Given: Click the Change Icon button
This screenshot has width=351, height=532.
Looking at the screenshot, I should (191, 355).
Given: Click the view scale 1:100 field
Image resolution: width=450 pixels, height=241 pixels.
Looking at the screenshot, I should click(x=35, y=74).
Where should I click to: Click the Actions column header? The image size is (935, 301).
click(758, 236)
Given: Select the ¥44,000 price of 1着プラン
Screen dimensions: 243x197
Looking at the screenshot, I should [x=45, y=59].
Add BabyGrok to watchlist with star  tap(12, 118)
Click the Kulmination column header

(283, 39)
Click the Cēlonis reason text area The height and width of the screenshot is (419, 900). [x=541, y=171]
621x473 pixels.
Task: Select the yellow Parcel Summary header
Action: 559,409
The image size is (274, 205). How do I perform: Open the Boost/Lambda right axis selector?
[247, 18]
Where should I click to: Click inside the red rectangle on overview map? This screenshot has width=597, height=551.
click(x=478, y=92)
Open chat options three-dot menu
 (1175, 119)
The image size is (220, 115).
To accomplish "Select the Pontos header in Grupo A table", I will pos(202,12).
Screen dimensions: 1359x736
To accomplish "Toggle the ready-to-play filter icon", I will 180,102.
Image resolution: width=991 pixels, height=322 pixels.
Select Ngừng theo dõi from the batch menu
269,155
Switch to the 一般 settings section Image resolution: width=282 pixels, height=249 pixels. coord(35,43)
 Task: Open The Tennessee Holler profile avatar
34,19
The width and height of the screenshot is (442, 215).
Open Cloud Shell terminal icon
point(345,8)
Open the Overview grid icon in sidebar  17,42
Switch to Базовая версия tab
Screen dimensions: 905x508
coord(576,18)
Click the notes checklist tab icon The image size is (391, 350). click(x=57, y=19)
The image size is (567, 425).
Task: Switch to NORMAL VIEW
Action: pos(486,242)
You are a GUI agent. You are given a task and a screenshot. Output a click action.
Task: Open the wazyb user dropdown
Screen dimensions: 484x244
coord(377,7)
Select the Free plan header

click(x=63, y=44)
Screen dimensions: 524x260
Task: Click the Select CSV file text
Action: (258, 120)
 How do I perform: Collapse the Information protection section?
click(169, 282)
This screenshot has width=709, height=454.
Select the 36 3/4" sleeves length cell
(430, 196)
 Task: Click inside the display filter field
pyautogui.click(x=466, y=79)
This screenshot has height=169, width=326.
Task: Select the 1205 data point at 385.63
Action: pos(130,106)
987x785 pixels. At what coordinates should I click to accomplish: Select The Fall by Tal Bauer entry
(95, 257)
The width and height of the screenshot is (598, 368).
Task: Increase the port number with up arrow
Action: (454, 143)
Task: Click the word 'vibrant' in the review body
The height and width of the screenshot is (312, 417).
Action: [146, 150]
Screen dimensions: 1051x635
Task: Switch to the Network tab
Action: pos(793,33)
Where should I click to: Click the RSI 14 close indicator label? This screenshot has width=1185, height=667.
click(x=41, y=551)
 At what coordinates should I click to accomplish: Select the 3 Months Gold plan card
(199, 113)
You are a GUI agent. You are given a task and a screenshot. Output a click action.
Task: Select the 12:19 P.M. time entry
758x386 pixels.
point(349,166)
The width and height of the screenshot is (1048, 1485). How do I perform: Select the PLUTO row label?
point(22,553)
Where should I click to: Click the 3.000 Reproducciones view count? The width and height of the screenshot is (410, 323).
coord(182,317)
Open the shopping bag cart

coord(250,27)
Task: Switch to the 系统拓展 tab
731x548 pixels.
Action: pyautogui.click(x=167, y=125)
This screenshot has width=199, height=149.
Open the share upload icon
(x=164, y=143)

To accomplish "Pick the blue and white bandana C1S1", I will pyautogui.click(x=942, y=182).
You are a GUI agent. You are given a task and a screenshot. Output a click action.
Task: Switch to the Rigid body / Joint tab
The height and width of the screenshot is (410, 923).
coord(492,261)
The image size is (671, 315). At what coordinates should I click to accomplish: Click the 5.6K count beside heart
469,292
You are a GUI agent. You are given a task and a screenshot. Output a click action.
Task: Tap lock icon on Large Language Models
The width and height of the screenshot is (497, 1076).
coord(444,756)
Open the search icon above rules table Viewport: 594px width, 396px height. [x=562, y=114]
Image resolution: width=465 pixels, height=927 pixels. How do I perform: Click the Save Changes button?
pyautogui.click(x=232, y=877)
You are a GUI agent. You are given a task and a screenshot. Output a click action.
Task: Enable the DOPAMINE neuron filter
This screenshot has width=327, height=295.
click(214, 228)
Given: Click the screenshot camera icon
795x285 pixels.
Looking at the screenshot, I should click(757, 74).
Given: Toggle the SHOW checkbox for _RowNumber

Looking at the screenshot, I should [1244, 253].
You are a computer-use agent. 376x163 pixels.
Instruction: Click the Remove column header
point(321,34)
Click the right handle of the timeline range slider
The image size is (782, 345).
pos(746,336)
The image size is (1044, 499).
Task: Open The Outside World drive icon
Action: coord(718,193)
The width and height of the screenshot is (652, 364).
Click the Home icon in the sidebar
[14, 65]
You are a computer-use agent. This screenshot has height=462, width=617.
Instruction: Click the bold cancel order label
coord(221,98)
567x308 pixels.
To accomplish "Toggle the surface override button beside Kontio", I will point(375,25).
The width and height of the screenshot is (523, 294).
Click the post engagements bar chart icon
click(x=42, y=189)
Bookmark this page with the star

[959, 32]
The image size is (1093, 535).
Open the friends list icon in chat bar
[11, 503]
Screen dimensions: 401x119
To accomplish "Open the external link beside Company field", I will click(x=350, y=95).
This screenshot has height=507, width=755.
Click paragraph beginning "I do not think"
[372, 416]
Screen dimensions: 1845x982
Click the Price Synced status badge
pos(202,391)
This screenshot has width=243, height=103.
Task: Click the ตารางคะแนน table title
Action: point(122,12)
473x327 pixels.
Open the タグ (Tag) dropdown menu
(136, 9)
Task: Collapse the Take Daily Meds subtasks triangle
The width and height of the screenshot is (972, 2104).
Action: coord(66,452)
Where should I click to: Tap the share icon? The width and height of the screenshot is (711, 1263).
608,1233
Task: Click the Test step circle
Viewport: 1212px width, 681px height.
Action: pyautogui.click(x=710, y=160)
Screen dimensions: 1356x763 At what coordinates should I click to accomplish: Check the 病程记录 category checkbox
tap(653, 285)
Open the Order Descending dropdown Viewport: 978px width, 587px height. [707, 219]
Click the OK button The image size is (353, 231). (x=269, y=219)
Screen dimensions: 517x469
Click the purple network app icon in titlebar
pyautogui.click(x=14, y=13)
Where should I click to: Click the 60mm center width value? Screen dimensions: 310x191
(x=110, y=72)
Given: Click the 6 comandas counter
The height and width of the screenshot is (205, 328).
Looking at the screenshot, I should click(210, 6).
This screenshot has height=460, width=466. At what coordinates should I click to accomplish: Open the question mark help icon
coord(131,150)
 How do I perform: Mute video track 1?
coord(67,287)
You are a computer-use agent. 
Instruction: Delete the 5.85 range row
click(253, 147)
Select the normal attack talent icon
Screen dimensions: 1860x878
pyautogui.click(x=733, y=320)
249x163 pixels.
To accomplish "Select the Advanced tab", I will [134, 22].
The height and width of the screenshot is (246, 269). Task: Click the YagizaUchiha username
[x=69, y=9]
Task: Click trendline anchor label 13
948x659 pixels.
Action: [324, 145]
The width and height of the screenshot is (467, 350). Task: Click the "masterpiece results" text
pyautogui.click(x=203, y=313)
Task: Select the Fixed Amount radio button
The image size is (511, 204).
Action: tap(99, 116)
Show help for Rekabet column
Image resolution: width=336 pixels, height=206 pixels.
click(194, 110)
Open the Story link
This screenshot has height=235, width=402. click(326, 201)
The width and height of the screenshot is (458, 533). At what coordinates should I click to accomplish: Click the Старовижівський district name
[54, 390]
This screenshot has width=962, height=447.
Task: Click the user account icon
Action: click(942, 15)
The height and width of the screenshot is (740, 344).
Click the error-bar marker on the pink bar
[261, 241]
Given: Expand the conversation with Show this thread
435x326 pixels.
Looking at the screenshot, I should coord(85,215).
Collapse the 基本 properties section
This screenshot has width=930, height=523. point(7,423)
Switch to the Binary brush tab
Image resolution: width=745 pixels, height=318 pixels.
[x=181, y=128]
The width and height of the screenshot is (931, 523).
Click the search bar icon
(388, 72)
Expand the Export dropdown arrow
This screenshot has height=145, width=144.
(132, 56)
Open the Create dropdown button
# # # # #
Only the lines above that include the word "body" belong in the answer; copy each one.

ANSWER BOX →
Task: Click the word 'vibrant' in the review body
Task: Switch to the Rigid body / Joint tab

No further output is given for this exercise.